The New York Times Is Sorry for Thinking a Satirical Kanye West Interview Was Real

Rapper Kanye West arrives at a fashion designer shop in Paris May 22, 2014.
Kanye West arrives at a fashion designer shop in Paris on May 22, 2014. Gonzalo Fuentes/Reuters

After including entirely fictitious Kanye West quotes in a fashion section column on "Kim Kardashian's derrière," the paper of record has an embarrassing correction notice to share with the world. Behold:

An earlier version of this column was published in error. That version included what purported to be an interview that Kanye West gave to a Chicago radio station in which he compared his own derrière to that of his wife, Kim Kardashian. Mr. West's quotes were taken, without attribution, from the satirical website The Daily Currant. There is no radio station WGYN in Chicago; the interview was fictitious, and should not have been included in the column.

That's a lot to unpack. The quote in question, the Times notes, came from The Daily Currant, a seldom funny Onion imitator that seems to draw traffic and attention from being mistaken precisely because it's not The Onion. (A recent story about Sarah Palin urging President Barack Obama to send immigrants "back across the Mexican Ocean" has hit 800,000 Facebook likes and counting, with many of those readers mistaking it for a real quote.) This particular quote was lifted from a November 14 Currant story headlined "Kanye: 'I Have a Better Butt' Than Kim Kardashian."

The West quotes are pretty clearly exaggerated beyond the point of believability, with an "Of all time!" meme callback thrown in for good measure. Via Poynter, here's the bit that the Times grabbed in its piece:

"I don't understand why everyone is focusing on Kim's booty," Kanye said in an interview on Chicago rap station WGYN, adding that he certainly loves it. "That's why I married her," he said. But, Kanye added, nobody has a rear end like his own.

"My booty is like Michelangelo level, you feel me?" Kanye said. "It's like a sculpture. It's like something that should be sitting in a museum for thousands of thousands of years."

His wife's behind? It was nice, Kanye said, "But it's not at that level."

Appropriately, the piece, by humorist and reporter Joyce Wadler, is part of a recurring column titled "I Was Misinformed." But it's not necessarily the most embarrassing pop culture-related correction issued by the Gray Lady this month. That honor still belongs to this confused botching of a Good Burger meme spoofing Alex From Target:

An article on Thursday about the latest Internet sensation of "Alex from Target," a picture of a teenager bagging merchandise at the retailer that went viral online, described incorrectly a subsequent Internet posting of "Kel from Good Burger." It was a frame from the 1997 film "Good Burger" starring the actor Kel Mitchell; it was not a photograph of a teenager in a job.

Neither Wadler nor The Daily Currant nor local burger-flipping teenager Kel responded to requests for comment.

+ + + + + + +

**TASK GOAL**
In the article about the New York Times correction, what is the name of the column that the Joyce Wadler piece belongs to?

**Records from a collection**
+ + + + + + +

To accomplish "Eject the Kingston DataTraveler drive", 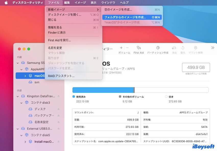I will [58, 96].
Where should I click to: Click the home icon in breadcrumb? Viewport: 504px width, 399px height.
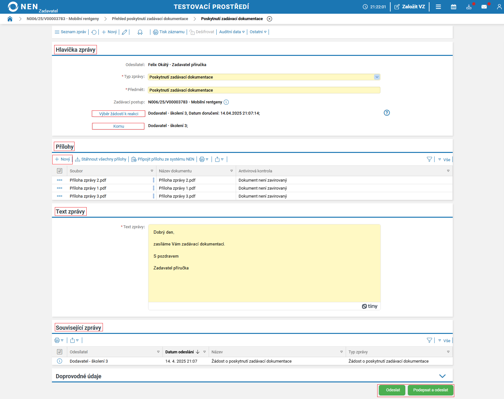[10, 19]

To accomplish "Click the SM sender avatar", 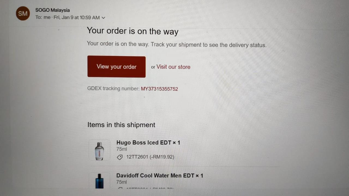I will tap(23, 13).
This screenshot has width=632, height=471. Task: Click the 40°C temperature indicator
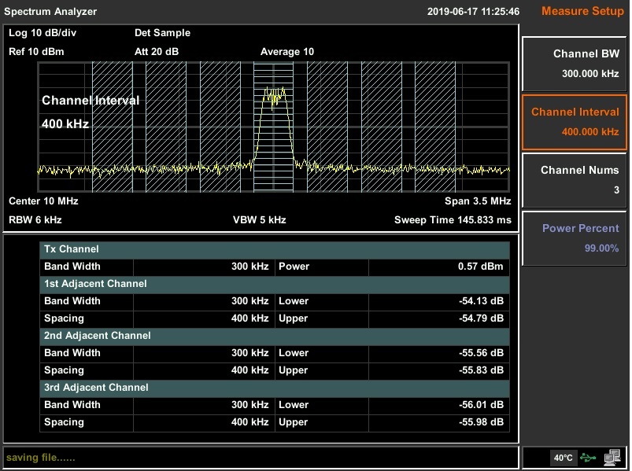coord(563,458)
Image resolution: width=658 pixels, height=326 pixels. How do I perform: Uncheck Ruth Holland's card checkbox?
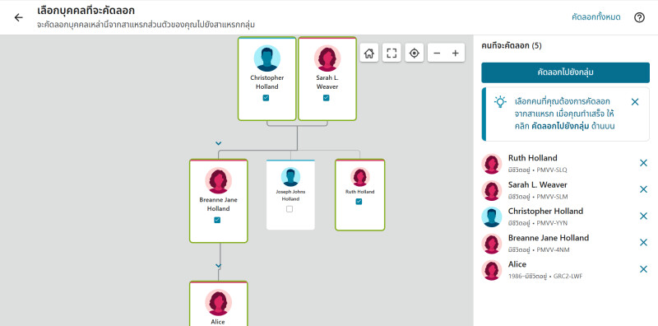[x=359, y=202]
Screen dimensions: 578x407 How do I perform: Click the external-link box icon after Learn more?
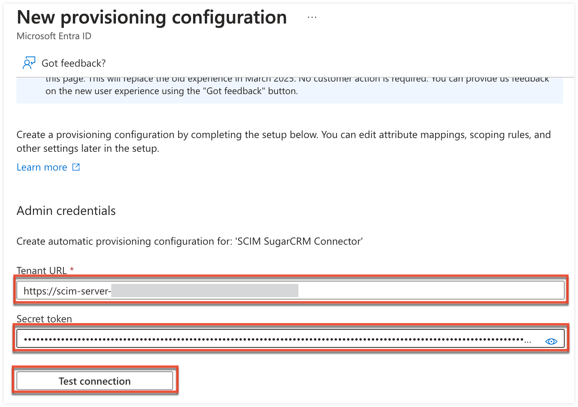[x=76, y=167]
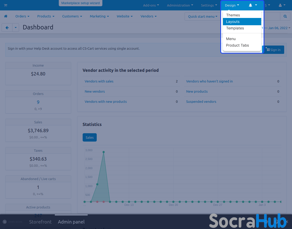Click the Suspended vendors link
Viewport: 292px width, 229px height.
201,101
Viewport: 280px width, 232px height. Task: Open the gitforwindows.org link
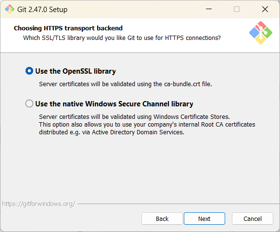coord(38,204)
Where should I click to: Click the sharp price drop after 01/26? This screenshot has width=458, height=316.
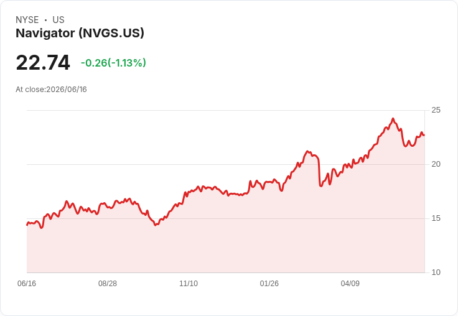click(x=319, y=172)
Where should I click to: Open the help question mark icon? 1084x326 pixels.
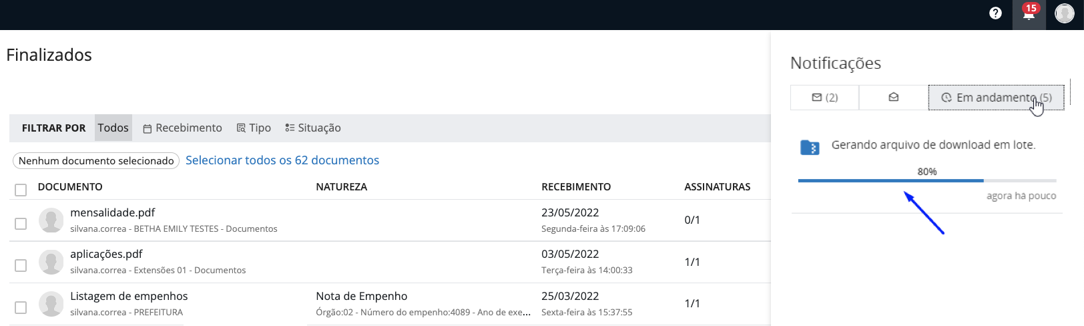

+ + + + + + +

**COMPLETED EXERCISE**
"I Was Misinformed."